We present a fast stochastic optimization algorithm for fragment-based molecular de novo design (COLIBREE, Combinatorial Library Breeding). The search strategy is based on a discrete version of particle swarm optimization. Molecules are represented by a scaffold, which remains constant during optimization, and variable linkers and side chains. Different linkers represent virtual chemical reactions. Side-chain building blocks were obtained from pseudo-retrosynthetic dissection of large compound databases. Here, ligand-based design was performed using chemically advanced template search (CATS) topological pharmacophore similarity to reference ligands as fitness function.
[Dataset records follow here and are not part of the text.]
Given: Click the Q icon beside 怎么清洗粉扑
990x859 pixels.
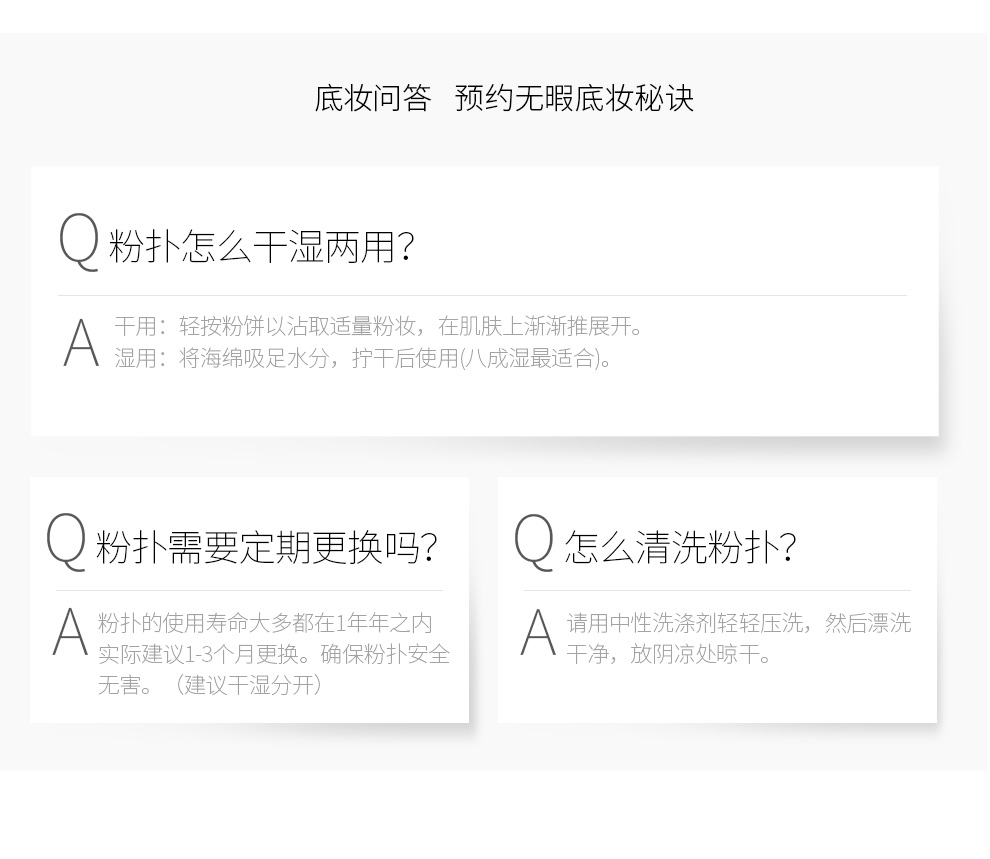Looking at the screenshot, I should (533, 542).
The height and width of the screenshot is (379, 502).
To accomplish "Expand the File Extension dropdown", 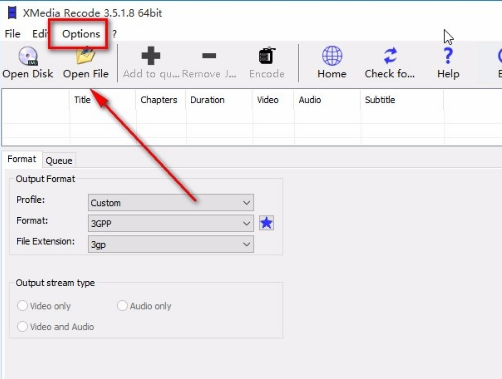I will (x=171, y=244).
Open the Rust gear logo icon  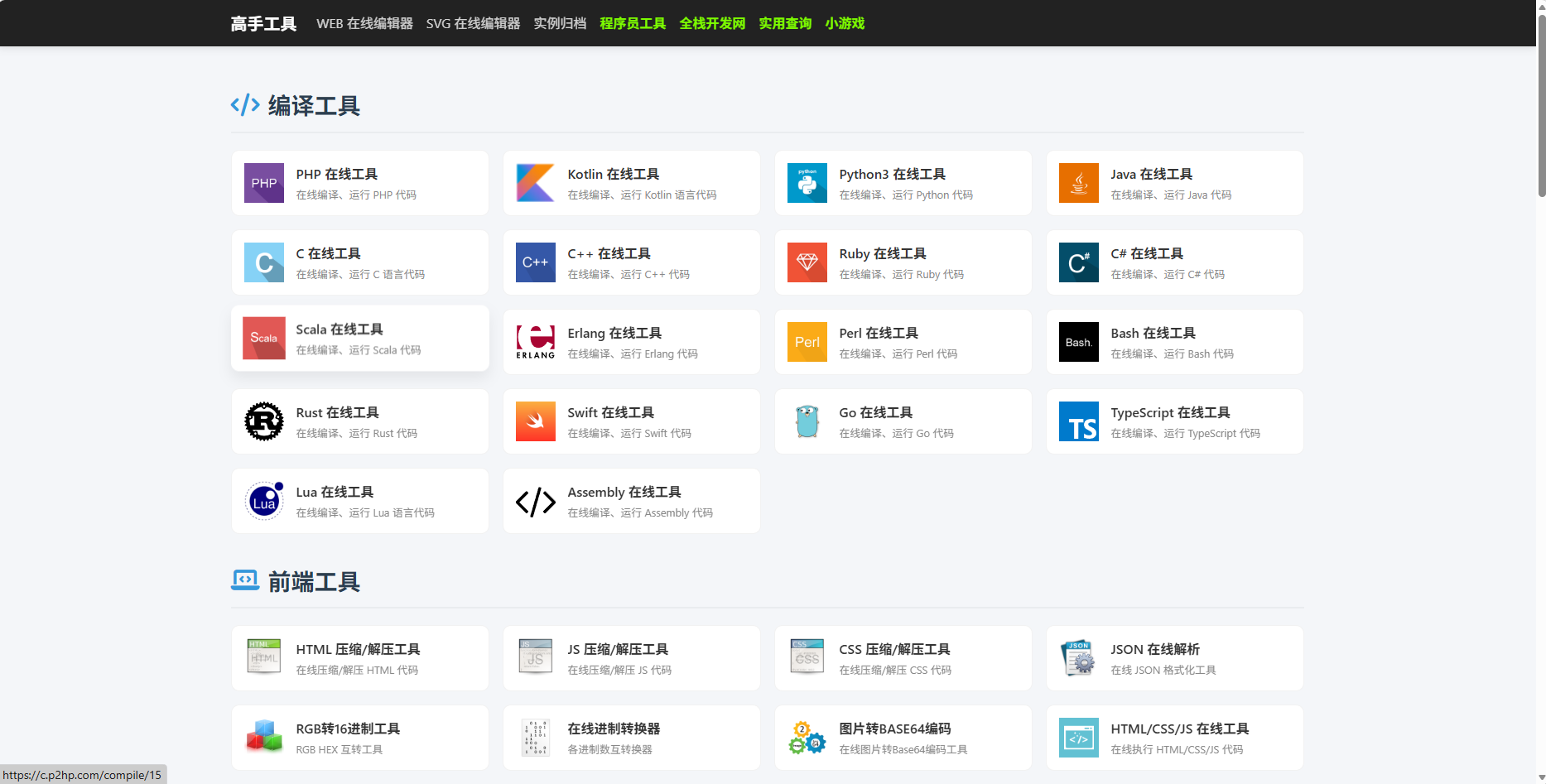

A weighting scheme was included for particle swarm optimization-based molecular design, which permits the use of many reference ligands and allows for positive and negative design to be performed simultaneously. In a case study, the approach was applied to the de novo design of potential peroxisome proliferator-activated receptor subtype-selective agonists. The results demonstrate the ability of the technique to cope with large combinatorial chemistry spaces and its applicability to focused library design. The technique was able to perform exploitation of a known scheme and at the same time explorative search for novel ligands within the framework of a given molecular core structure. It thereby represents a practical solution for compound screening in the early hit and lead finding phase of a drug discovery project.
Computer-based de novo design of screening candidates in combination with ligand- and receptor-based virtual screening generates motivated suggestions for focused library design in hit and lead discovery. Attractive, synthetically accessible compounds can be obtained together with predicted on- and off-target profiles and desired activities.